## Information
● ● ● ●

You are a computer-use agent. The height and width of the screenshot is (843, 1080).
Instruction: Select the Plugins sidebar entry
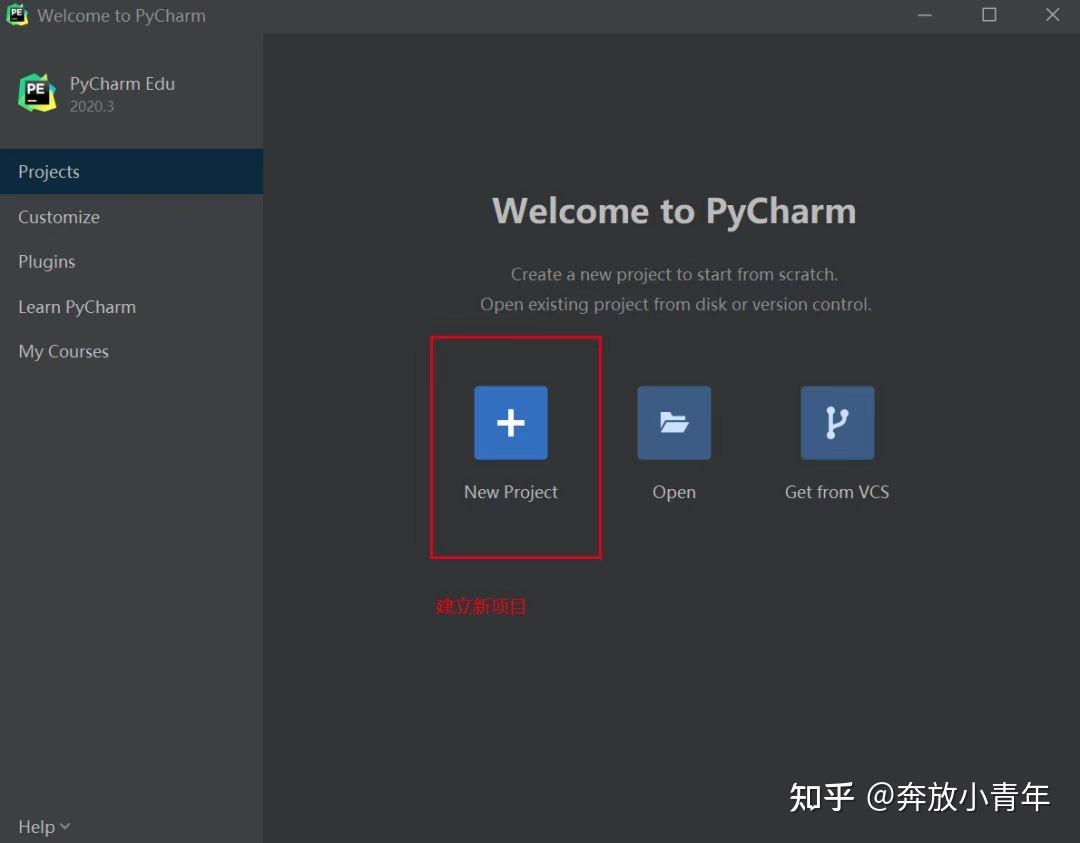point(46,261)
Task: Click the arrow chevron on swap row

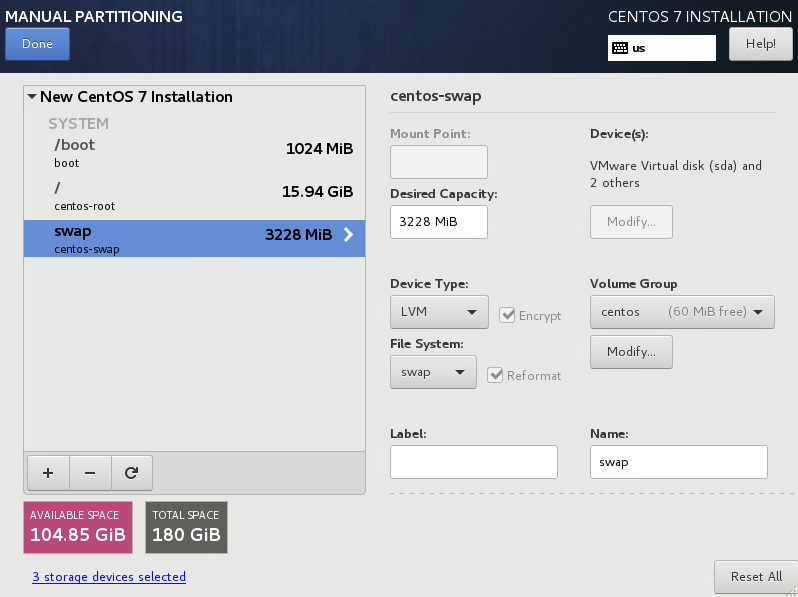Action: point(348,235)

● ● ● ●

## What you need to do
Please give an exact copy of the lines from the line containing "Instruction: Select the Plugins sidebar entry" through the end of the records above, pictures excluded.

## Task answer
Instruction: Select the Plugins sidebar entry
point(46,261)
Task: Click the arrow chevron on swap row

Action: point(348,235)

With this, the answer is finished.